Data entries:
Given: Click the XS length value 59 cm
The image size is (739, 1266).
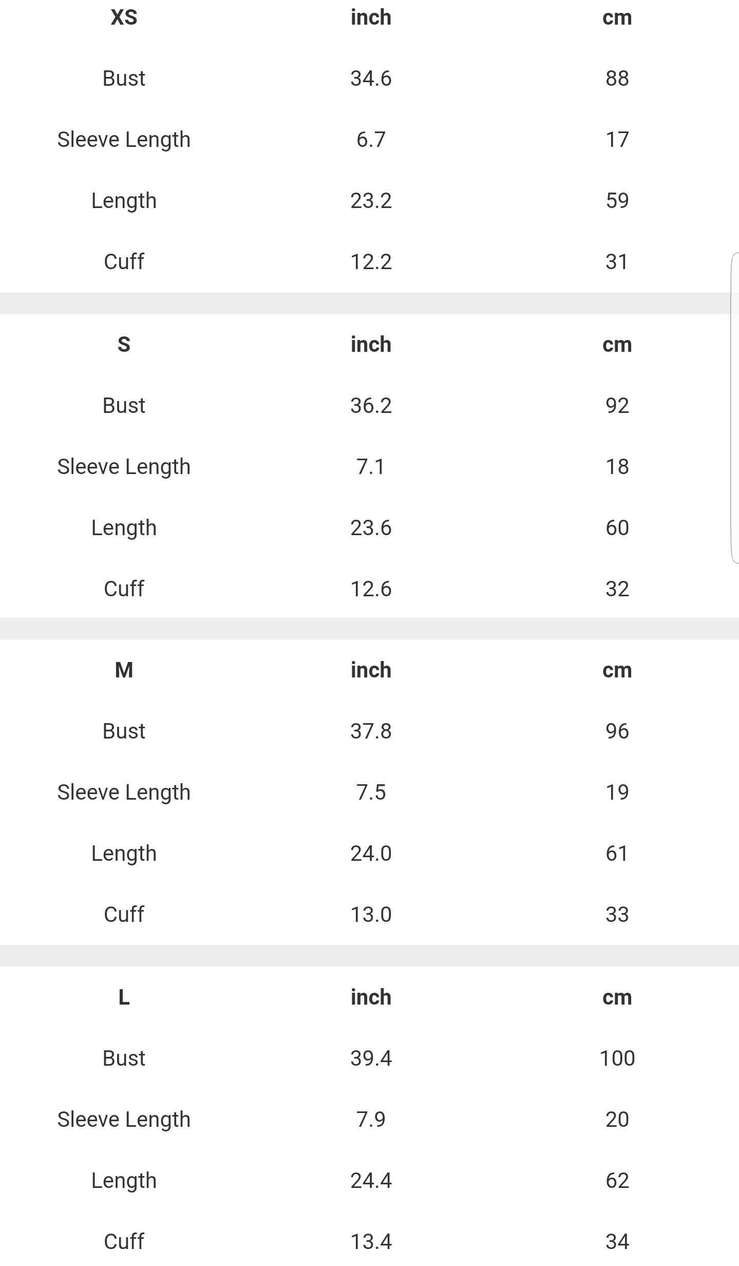Looking at the screenshot, I should click(617, 201).
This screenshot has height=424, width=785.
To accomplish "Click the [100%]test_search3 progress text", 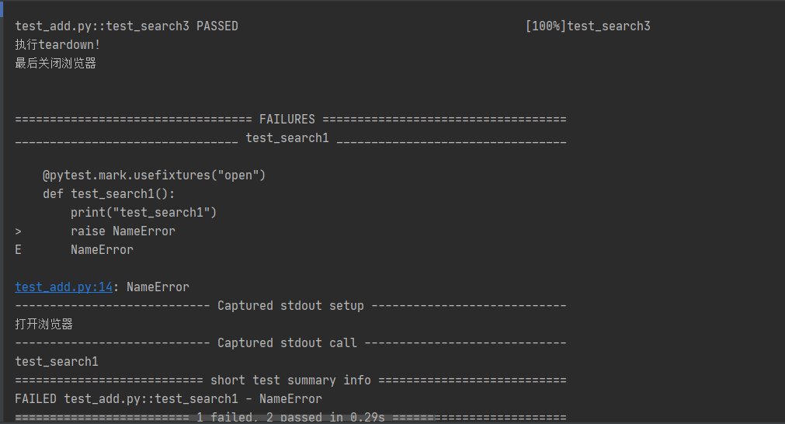I will pos(588,26).
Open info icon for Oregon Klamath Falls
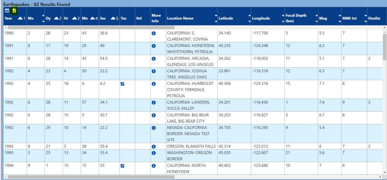387x180 pixels. click(154, 147)
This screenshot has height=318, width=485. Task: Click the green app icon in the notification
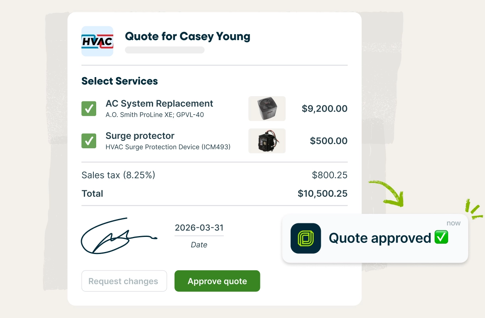click(x=306, y=238)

## Work request
In the entries above, find the line containing "This screenshot has height=318, width=485.". Transcribe it and every later line to the end, exactly, and leave out the pictures.

## Result of the task
This screenshot has height=318, width=485. Task: Click the green app icon in the notification
click(x=306, y=238)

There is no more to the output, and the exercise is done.